### TEXT SHOWN:
Re: Replace strings in a text file and get the number ofreplacementsmade




There is a difference between matching and replacing.

Someone can say "ohoh" is matched twice in "ohohoh", once starting at position 0 and once starting at position 2,

but if you speak to replace (consume) it, you have only one possible 'action'.

I haven't tried, but I assume Regex would find 2 matches, while replace will replace just once the pattern.

And again, (InitialStrring.Length-InitialString.Replace(pattern, String.Empty).Length) / pattern.Length is 'safe', as far as I know, for all cases, and use no external loop, to count the number of replacements where will be of pattern into InitialString (by whatever newPattern, which is irrelevant).



Vanderghast, Access MVP


"Jesse Houwing" <jesse.houwing@xxxxxxxxxxxxxxxx> wrote in message news:e5317a7e78012e2d8cbcde395c74afa@xxxxxxxxxxxxxxxxxxxxx
Hello Peter,

Agreed on the readability part, but using regex.replace opens up a new can of worms, which people aren't usually prepared for. Say this search/replace action can be entered from the UI, then adding . or * or { into your search pattern can lead to unexpected behaviour, or worse a regex parse error. The regex will also be expensive, because it will have to be parsed/compiled every time a new pattern is used (and if it is a user defined replacement, that would be more often than not).

So this would have to be extended with a Regex.Escape call first. The same applies for the replacement pattern. Say I want to search $2 and replace it with $0.1 you'd get funny things... ($2.1 actually)... So it isn't just using a different call to get the same results.

That said, I'd opt for an extention method on string and write an efficient version (could use mine as an example) of a Replace method that returns the number of matches. And from that moment on, use that. Just as readable (or even better) and no crazy unexpected regex problems due to not exactly understanding what is involved.

Jesse

On Tue, 07 Jul 2009 14:45:02 -0700, Jesse Houwing
<jesse.houwing@xxxxxxxxxxxxxxxx> wrote:

Looping through the string in a stringbuilder is probably the safest
way to do this:

[...]
int count = 0;
for (int i = 0; i < sb.Length; )
{
if (AreEqual(sb, search, i))
{
sb.Remove(i, search.Length);
sb.Insert(i, replacement);
i += replacement.Length;
count++;
}
else
{
i++;
}
}
[...]
It might be faster to use sb.Replace(search, replacement, i,
search.Length)

instead of a sb.Remove, sb.Insert, I'm not sure, but they won't
differ that much.

If you simply call StringBuilder.Replace(string, string, int, int)
instead of having your own AreEqual() method followed by a call to
Remove() and Insert(), the performance should be practically
identical, but you wouldn't get any information about how many
replacements occurred.

Alternatively, if you still call AreEqual() and then call
StringBuilder.Replace(string, string, int, int), you're duplicating
effort (which costs performance), because
StringBuilder.Replace(string, string, int, int) has to actually do
the string comparison again. That would actually be _slower_ than
your original code.

### PROBLEMS TO SOLVE:
1) Answer these questions from the thread on counting string replacements:
(a) In how many places can "ohoh" be said to match in "ohohoh", and at which positions?
(b) Which call does Jesse say must come first if a regex replace is used?
(c) What kind of method does Jesse choose to write instead?
2) Write the next part of the thread on counting string replacements, starting after its final sentence.

### DATA:
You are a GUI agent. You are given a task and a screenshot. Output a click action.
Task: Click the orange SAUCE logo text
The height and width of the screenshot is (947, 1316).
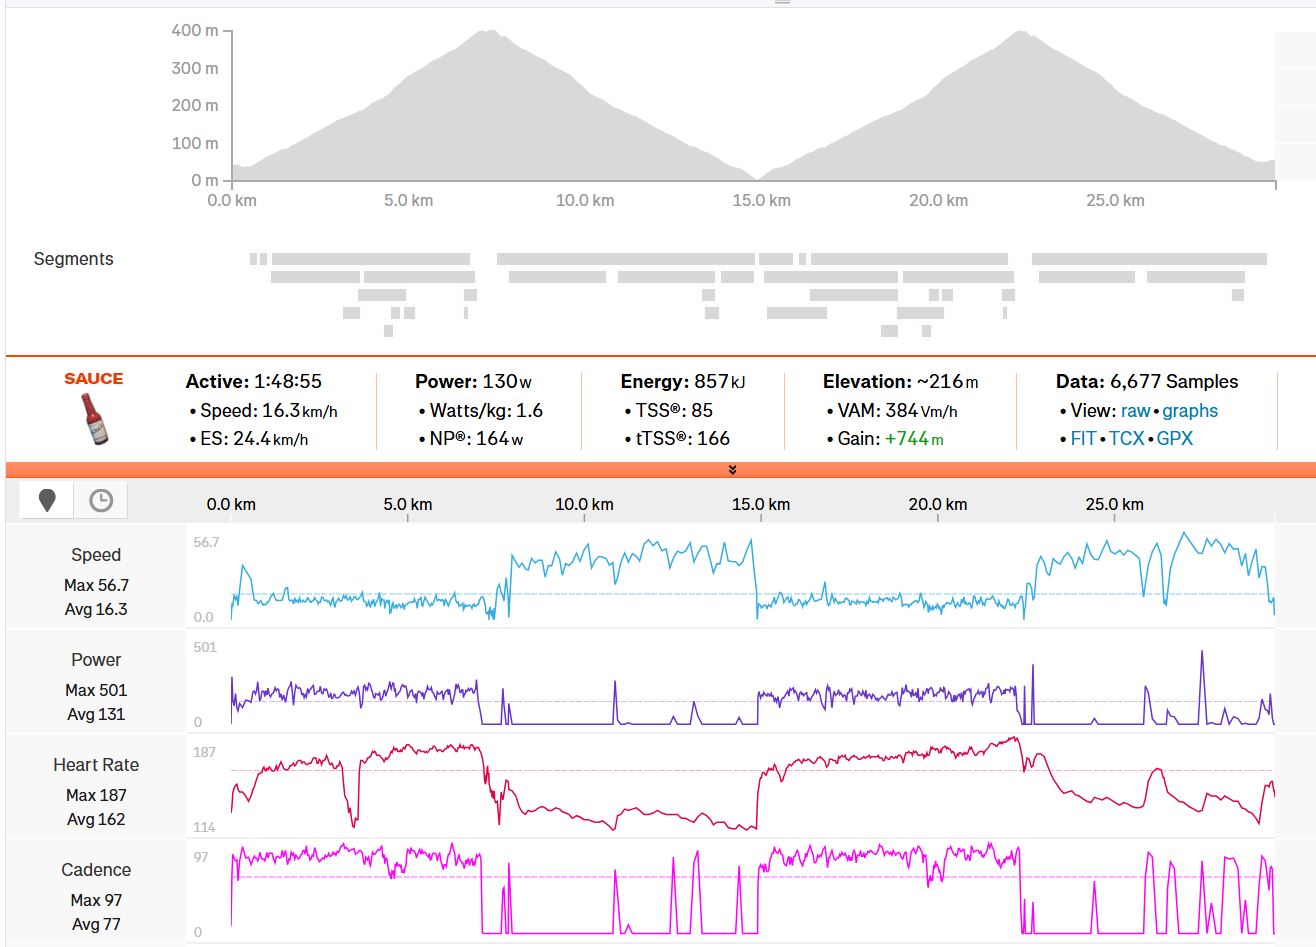tap(93, 379)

### ANSWERS FOR THE TASKS:
1)
(a) Twice, once starting at position 0 and once starting at position 2.
(b) A Regex.Escape call.
(c) An extension method on string: an efficient version of a Replace method that returns the number of matches.

2)
You could do a little hack by searching for the first character that
differs between the search and replacement strings (as an
initialization, not as part of the loop), and then bumping a counter
after each call to StringBuilder.Replace() based on whether the
character at the same offset within the current StringBuilder has
changed. That would be only slightly slower than just calling
StringBuilder.Replace(string, string, int, int), but would include
the count.

That said, I would hope that any Replace() method in .NET, including
Regex.Replace(), String.Replace(), or StringBuilder.Replace() would be
faster than the code you posted. The main reason being that all of
those methods have the opportunity to optimize the construction of
the new string, whereas your example doesn't optimize at all.

At the very least, I would not use the Remove()/Insert() pattern
you've shown. Instead, I would use a String as input, and a
StringBuilder as output, appending text segments to the output
StringBuilder as I scan the input String. That way the code avoids
having to repeatedly shift your character buffer in the StringBuilder
(which happens _twice_ for each replacement in your code). That's
exactly the kind of optimization I'd expect to find inside the .NET
classes.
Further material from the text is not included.